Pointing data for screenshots
+++

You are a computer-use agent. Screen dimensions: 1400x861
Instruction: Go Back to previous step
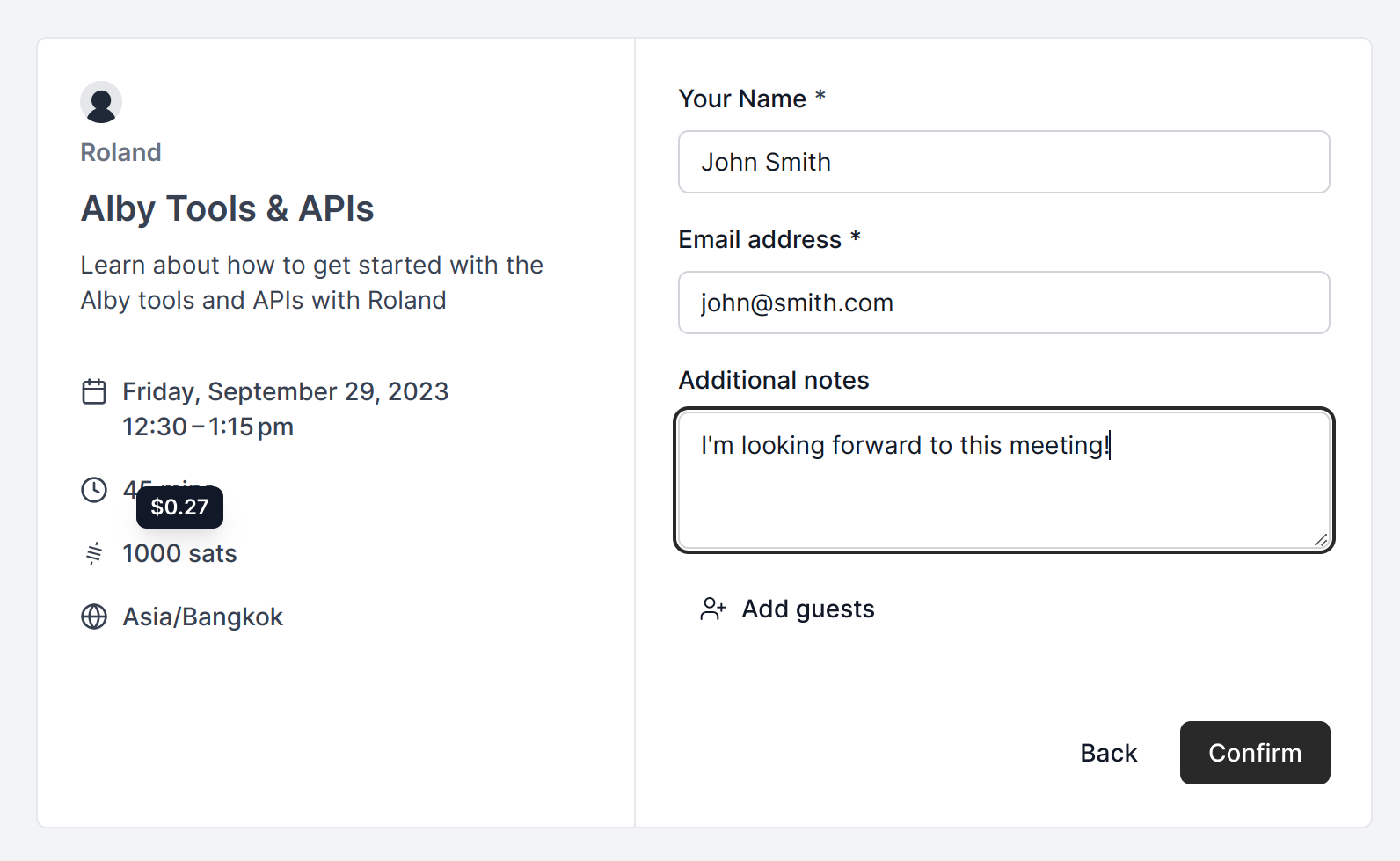[x=1108, y=753]
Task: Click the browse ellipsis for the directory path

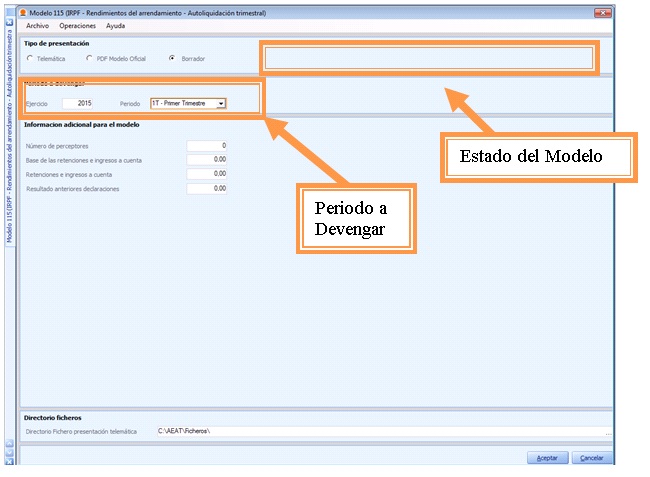Action: (x=608, y=431)
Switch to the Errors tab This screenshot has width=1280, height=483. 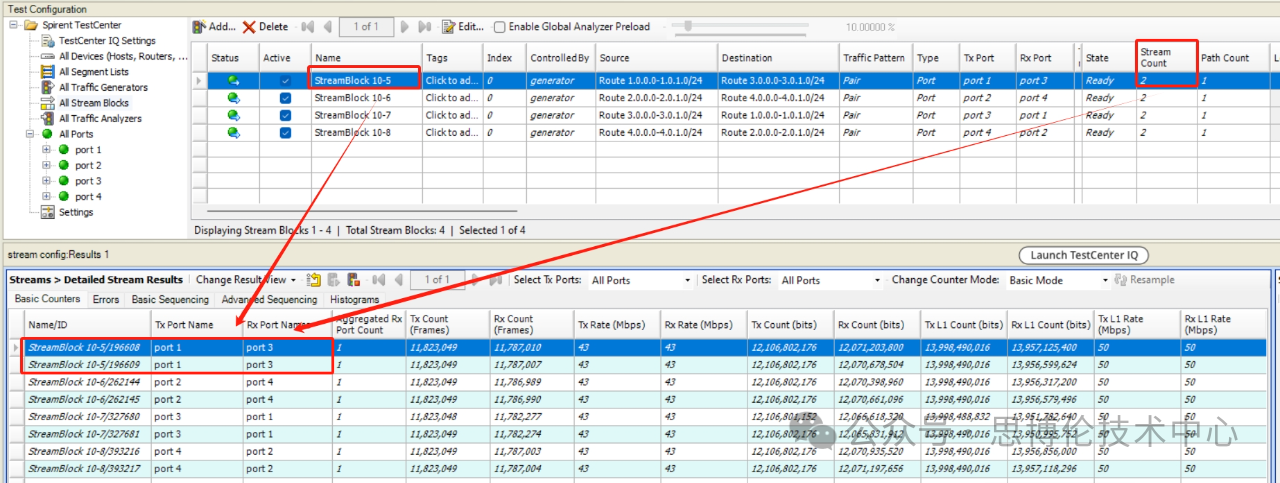point(105,299)
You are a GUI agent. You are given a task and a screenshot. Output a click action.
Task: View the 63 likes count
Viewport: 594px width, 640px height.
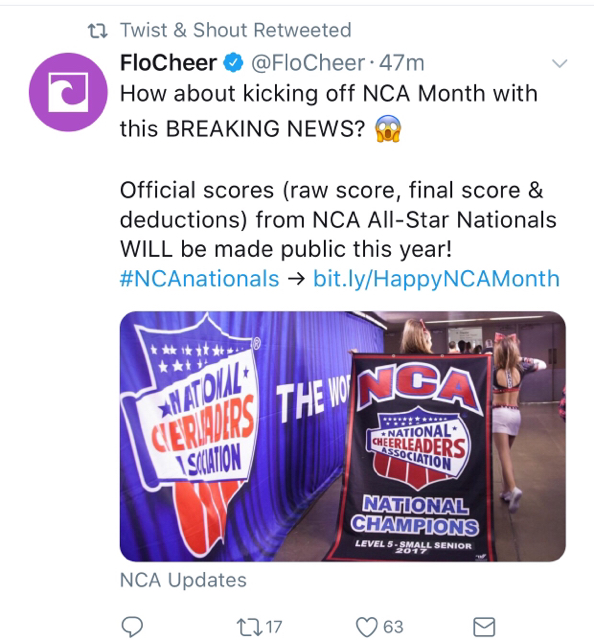click(393, 627)
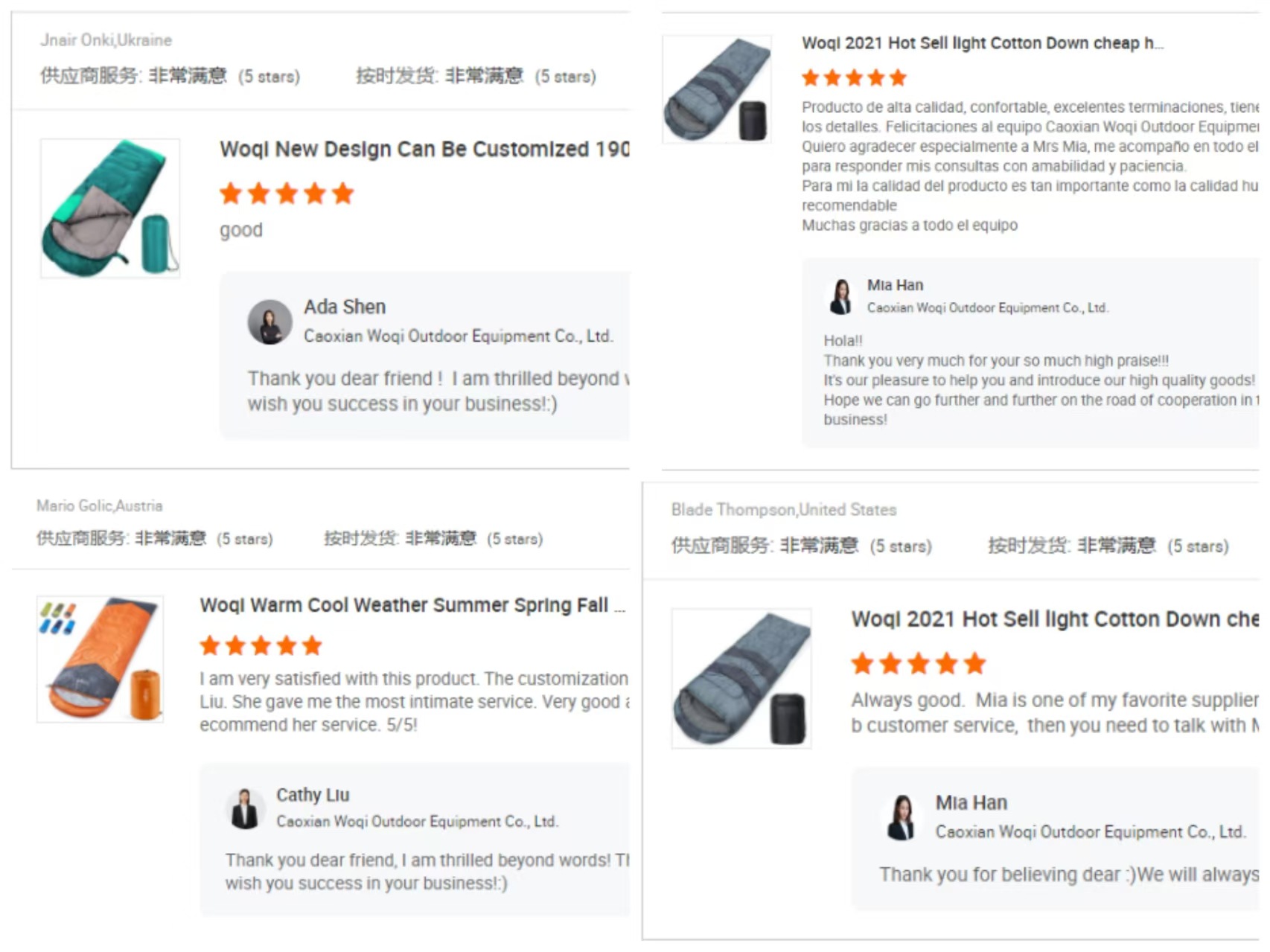This screenshot has width=1270, height=952.
Task: Click five-star rating under Warm Cool Weather review
Action: 261,645
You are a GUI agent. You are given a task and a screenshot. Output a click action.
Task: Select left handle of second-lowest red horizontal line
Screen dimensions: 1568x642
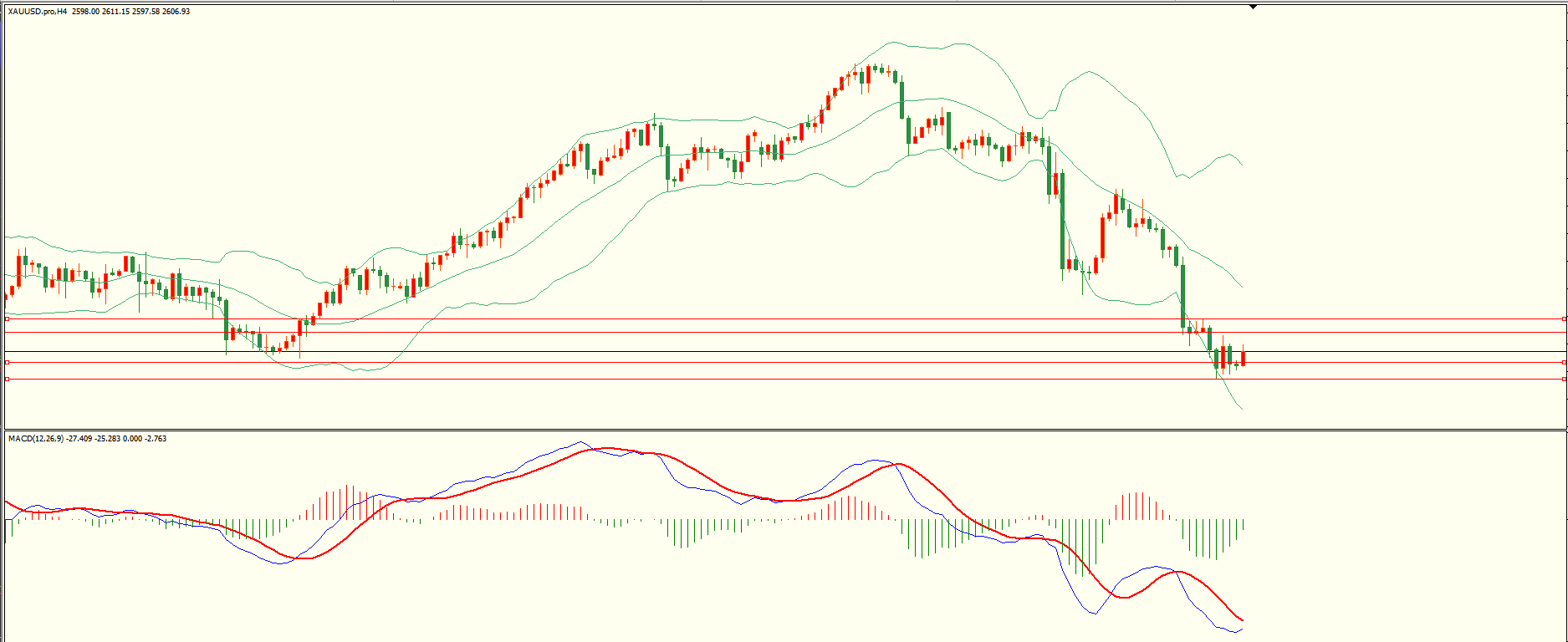click(x=7, y=362)
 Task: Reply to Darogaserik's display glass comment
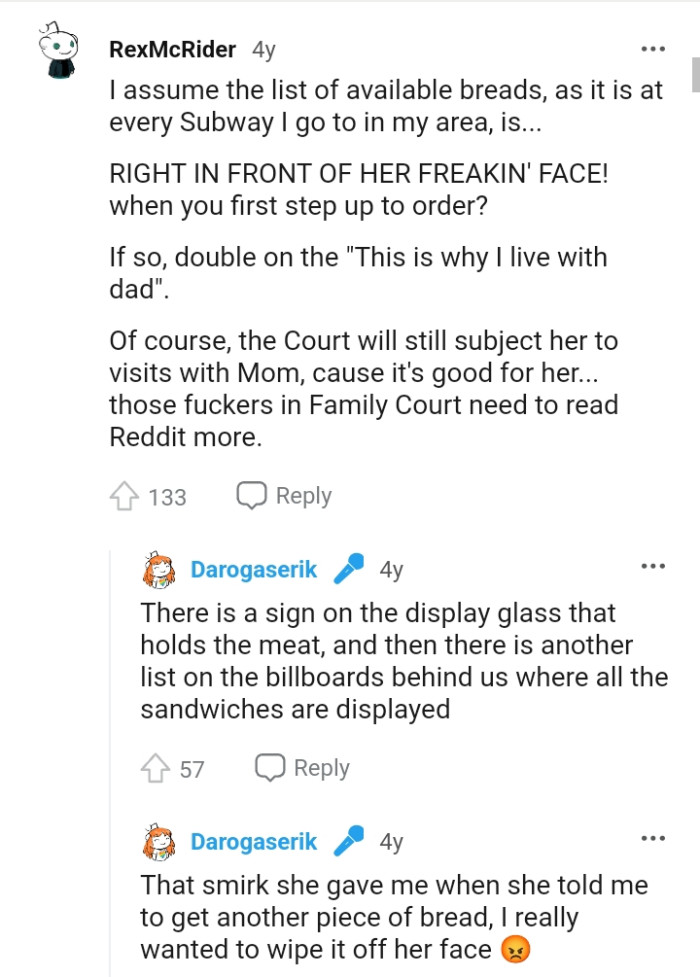click(302, 768)
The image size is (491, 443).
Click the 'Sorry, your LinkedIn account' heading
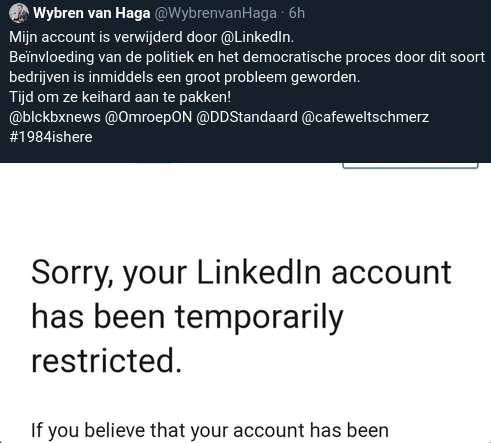coord(241,273)
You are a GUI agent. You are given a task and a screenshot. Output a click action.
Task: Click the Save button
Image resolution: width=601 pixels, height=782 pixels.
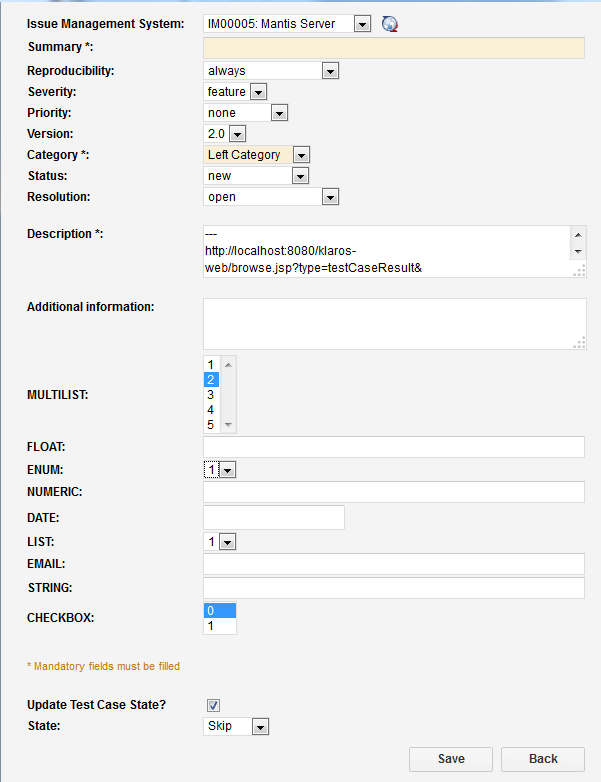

+++

### Directions for this task
Return, unchanged, every line from the one containing "The image size is (491, 443)." through the end of the records. Omit the pictures.

### The answer
The image size is (491, 443).
Click the 'Sorry, your LinkedIn account' heading
coord(241,273)
You are a GUI agent. You are given a task and a screenshot. Output a click action.
Task: Click the Save button
Image resolution: width=601 pixels, height=782 pixels.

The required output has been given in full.